#### [MATERIAL FOR THIS TASK]
● ● ● ● ● ● ●

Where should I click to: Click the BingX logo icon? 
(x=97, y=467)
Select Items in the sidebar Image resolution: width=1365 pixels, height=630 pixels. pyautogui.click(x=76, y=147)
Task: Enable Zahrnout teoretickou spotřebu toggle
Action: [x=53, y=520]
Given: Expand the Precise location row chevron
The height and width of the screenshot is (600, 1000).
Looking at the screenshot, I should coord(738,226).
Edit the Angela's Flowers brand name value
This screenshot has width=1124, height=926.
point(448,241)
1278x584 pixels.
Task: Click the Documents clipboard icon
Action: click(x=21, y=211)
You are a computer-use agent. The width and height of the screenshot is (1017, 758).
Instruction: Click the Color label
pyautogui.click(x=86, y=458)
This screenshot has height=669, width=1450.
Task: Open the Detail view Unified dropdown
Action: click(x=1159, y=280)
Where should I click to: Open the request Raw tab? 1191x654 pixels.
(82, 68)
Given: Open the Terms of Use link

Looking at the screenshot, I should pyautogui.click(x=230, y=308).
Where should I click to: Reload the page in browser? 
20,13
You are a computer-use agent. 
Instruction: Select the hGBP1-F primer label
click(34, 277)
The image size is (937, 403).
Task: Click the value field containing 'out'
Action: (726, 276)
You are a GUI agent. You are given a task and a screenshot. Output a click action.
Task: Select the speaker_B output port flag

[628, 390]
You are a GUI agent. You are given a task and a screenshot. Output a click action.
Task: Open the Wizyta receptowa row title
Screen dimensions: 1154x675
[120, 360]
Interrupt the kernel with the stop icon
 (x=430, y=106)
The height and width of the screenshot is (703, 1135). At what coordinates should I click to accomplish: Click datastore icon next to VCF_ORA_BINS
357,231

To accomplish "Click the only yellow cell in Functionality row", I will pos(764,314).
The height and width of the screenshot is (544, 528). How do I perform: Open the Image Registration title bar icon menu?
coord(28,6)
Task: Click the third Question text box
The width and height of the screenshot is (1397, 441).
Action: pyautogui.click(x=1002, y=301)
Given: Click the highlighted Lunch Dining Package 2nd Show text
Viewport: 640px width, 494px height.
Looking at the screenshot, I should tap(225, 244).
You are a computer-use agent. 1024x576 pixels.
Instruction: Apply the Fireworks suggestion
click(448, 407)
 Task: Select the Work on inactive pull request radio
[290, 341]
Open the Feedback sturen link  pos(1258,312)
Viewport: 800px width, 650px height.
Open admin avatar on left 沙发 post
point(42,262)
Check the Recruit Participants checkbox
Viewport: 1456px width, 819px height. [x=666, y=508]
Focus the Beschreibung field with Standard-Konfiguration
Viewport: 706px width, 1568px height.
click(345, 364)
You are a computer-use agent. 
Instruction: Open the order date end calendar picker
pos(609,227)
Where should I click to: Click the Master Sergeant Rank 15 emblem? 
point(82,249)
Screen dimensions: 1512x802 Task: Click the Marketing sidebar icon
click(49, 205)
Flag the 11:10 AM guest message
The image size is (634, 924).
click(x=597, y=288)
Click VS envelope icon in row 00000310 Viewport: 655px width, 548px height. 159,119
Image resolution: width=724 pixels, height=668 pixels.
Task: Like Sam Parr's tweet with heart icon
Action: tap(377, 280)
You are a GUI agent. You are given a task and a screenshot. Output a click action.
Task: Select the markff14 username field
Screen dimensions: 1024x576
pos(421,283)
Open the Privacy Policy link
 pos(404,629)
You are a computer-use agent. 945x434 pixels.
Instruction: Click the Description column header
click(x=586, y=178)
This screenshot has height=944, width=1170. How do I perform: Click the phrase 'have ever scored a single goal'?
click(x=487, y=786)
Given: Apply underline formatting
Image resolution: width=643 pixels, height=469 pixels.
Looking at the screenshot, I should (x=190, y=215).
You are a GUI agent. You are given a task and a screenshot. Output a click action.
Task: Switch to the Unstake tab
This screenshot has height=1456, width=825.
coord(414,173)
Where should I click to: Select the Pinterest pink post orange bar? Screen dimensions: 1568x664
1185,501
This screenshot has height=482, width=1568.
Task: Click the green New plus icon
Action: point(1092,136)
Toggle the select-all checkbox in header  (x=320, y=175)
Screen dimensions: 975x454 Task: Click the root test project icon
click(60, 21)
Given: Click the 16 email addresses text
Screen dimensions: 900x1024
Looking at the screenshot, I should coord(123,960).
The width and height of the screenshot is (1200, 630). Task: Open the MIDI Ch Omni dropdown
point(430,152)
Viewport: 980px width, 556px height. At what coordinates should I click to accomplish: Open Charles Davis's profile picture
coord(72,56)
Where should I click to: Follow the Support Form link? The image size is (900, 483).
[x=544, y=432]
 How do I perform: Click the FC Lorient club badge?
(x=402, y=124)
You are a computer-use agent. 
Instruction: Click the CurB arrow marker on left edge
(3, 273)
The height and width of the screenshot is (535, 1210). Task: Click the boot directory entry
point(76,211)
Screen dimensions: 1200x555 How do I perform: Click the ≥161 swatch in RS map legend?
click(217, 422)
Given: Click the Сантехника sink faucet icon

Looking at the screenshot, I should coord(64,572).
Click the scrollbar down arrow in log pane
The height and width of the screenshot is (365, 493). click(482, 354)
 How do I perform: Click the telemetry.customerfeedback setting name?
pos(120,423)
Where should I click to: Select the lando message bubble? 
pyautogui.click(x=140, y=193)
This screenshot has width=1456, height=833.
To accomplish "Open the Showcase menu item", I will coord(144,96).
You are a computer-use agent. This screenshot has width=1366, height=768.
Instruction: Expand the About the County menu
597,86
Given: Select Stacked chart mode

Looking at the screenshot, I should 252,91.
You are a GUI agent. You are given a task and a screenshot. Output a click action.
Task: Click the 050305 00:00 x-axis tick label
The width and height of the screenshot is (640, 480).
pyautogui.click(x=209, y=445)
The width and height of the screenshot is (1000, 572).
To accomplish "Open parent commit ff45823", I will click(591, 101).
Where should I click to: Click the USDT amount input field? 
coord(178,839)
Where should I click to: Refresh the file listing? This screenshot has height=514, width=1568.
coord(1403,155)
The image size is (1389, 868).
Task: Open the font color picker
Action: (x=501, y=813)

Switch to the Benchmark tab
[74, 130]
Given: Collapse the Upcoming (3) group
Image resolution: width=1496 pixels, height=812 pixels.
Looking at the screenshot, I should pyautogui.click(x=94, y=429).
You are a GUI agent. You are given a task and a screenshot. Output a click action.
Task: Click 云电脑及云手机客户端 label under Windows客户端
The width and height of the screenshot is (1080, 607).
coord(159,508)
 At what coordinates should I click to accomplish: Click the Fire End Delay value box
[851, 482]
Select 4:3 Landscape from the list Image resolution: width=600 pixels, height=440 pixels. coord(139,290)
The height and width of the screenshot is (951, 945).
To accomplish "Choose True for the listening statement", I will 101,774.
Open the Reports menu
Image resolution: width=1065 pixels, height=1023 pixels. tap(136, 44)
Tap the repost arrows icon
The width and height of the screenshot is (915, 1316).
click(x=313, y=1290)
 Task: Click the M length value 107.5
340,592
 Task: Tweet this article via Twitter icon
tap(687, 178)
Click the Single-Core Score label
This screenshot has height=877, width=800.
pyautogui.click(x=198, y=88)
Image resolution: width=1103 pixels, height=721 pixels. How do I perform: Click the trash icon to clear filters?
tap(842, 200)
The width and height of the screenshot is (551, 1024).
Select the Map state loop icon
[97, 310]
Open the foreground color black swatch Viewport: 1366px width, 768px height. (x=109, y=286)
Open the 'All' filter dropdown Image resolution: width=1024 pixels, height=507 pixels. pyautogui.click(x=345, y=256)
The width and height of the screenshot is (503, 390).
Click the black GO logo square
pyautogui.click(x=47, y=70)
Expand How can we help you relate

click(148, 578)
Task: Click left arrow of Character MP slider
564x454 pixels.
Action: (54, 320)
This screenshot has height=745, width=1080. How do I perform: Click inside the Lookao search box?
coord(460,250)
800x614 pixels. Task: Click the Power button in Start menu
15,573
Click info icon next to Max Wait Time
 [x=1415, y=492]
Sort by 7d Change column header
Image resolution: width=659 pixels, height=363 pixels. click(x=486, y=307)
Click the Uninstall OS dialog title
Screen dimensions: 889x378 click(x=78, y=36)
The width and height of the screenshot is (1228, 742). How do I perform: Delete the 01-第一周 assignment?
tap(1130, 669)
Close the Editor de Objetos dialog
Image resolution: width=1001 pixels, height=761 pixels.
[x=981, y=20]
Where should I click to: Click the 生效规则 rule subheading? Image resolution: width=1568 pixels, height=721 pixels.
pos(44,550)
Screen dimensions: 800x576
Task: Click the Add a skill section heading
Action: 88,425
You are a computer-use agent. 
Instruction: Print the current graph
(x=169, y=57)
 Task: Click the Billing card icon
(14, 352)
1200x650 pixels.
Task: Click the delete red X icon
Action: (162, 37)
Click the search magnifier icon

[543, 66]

● ● ● ● ● ● ●

#### [WHAT THIS TASK INVOLVES]
From the line containing "Task: Click the Billing card icon" to the last line of the records above, please write out every line exactly and add nothing.

#### [SOLUTION TO THE PROBLEM]
 Task: Click the Billing card icon
(14, 352)
1200x650 pixels.
Task: Click the delete red X icon
Action: (162, 37)
Click the search magnifier icon

[543, 66]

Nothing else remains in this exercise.